Blockchain has changed how we perceive problems; it has brought tons of benefits. We will look at four key benefits: near real-time settlement, distributed ledger, irreversibility, censorship-resistant.

Real-time settlement:  

A blockchain enables the near real-time settlement of transactions, which reduces the risk of someone not paying. Some feel it could potentially change the way money is moved around. This allows companies to record the contract terms, manage trade documentation, pull up collateral, obtain letters of credit, and finalize transaction terms with immediate payments. Blockchain also frees up accountants’ time so that they can have more one-on-one interaction with clients.

Distributed ledger:

The peer-to-peer distributed network contains a public history of transactions. A blockchain is distributed, highly available, and retains a secure record of proof that the transaction occurred. Essentially it provides cover and accountability for both client and accountant.
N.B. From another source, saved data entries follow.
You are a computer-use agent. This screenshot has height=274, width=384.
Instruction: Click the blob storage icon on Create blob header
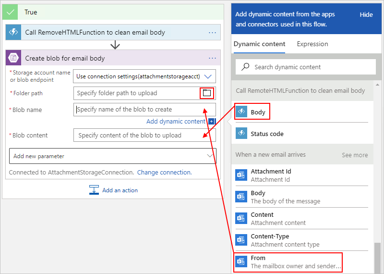tap(13, 58)
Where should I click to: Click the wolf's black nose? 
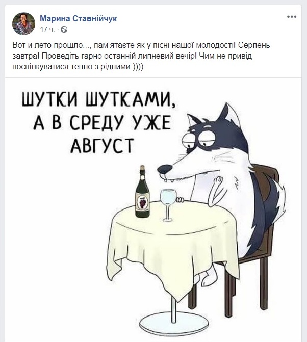[x=165, y=169]
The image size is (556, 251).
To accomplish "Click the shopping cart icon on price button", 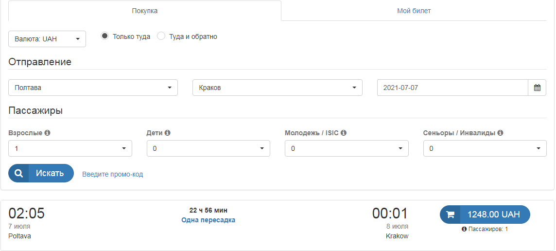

A blockchain contains a verifiable record of every single transaction ever made on that blockchain. This prevents double spending of the tracked item. Transactions that have been confirmed through blockchain become irreversible; they are posted publicly and maintained in perpetuity.

For example, Bitcoin relies heavily on blockchain. Bitcoin was the first major digital currency to solve the issue of double spending. It did so by implementing this confirmation mechanism and maintaining a common, universal ledger system. In this way, the bitcoin blockchain retains records of time-stamped transactions going back to the founding of the cryptocurrency in 2009.

Censorship resistant:

A blockchain is a secure database that’s stored in a distributed set of computers. Every addition to the database must be digitally signed, making it clear who’s changing what information and when. To ensure that only authorized users have access to the data, blockchains use cryptography-based digital signatures that verify identities. Users sign transactions with a “private key,” which is generated when an account is created.

The private key is known only to the person who controls the account. Any posts, information or transactions cannot be tampered with, since they are distributed among many computers in decentralized networks and due to strict account holder verifications. This allows the resistance of censorship.

While there are pros and cons to blockchains, they are extremely beneficial for accounting accountability and strong client interactions.